Kein Verlustausgleichspotenzial 

In seinem Urteil vom 16.2.2022 entschied das Finanzgericht Köln zugunsten der Klägerin und bejahte für den Streitfall das Vorliegen des Ausnahmetatbestands. Die vom Finanzamt durchgeführte Gewinnhinzurechnung wurde für rechtswidrig erachtet. Als Begründung verwies das Finanzgericht auf den Sinn und Zweck der Vorschrift: Die Gewinnhinzurechnung soll als Bestrafung verhindern, dass die Kommanditistin durch vorübergehende Einlagen oder vorübergehende Haftungserweiterungen ohne echte wirtschaftliche Eigenbelastung steuerliche Verlustausgleichspotenziale generiert. Diese Missbrauchsvermeidung wurde laut Finanzgericht auch von der im Handelsregister auf die Kommanditistin eingetragene Haftsumme bereits getragen, da hier eine echte wirtschaftliche Eigenbelastung von Verlustanteilen vorlag (Bestehen der Haftung).

Bestehen der Haftung

Der Bundesfinanzhof folgt in seinem Urteil vom 16. Januar 2025 der Argumentation des Finanzgerichts Köln und misst der Auslegung nach Sinn und Zweck sowie der damit verbundenen teleologischen Reduktion mehr Bedeutung zu als dem Gesetzeswortlaut. Er macht deutlich, dass es für den Tatbestand der Außenhaftung keinen Unterschied macht, ob die Außenhaftung wieder auflebt, durchgehend bestanden hat oder aber infolge der Erhöhung der Haftsumme im Handelsregister sogar erst im Jahr der Einlageminderung entsteht. Eine bedingt durch die Einlageminderung vorgenommene Erhöhung der im Handelsregister eingetragenen Haftsumme entspricht damit dem Normzweck des § 15a EStG und stellt keine sich widersprechende Gestaltungsmöglichkeit dar. Im Umkehrschluss besteht im Fall einer (erneuten) Herabsetzung der Haftsumme das Risiko einer rückwirkenden Gewinnhinzurechnung.

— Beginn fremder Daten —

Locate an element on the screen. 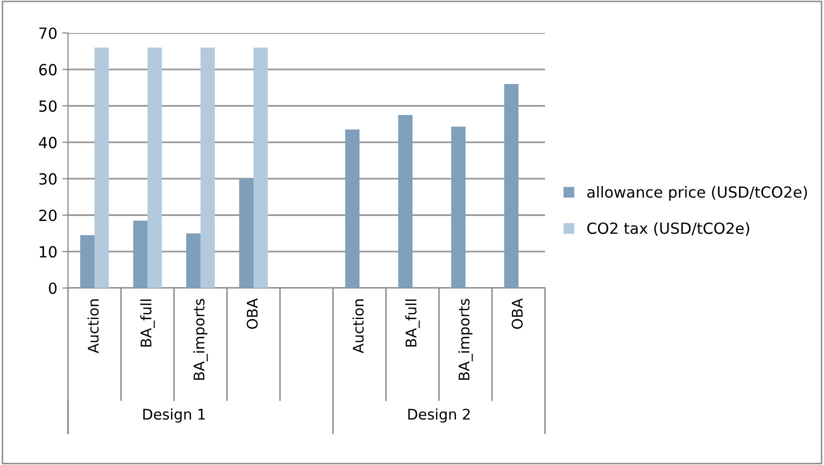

Überprüfung der eingetragenen Haftsumme

Die Veröffentlichung des Urteils vom Bundesfinanzhof sorgt für Erleichterung aufseiten der Kommanditisten. Unternehmen sowie Steuerberater:innen können fest damit rechnen, dass das Finanzamt neben dem Wiederaufleben der Haftung auch die bestehende Haftung als zulässigen Ausnahmetatbestand akzeptiert und keine Gewinne hinzurechnet. Eine Überprüfung der bei den Mandant:innen jeweils eingetragenen Haftsumme erscheint mit Rückblick auf dieses Urteil in Fällen mit Gewinnhinzurechnungspotenzial für sinnvoll.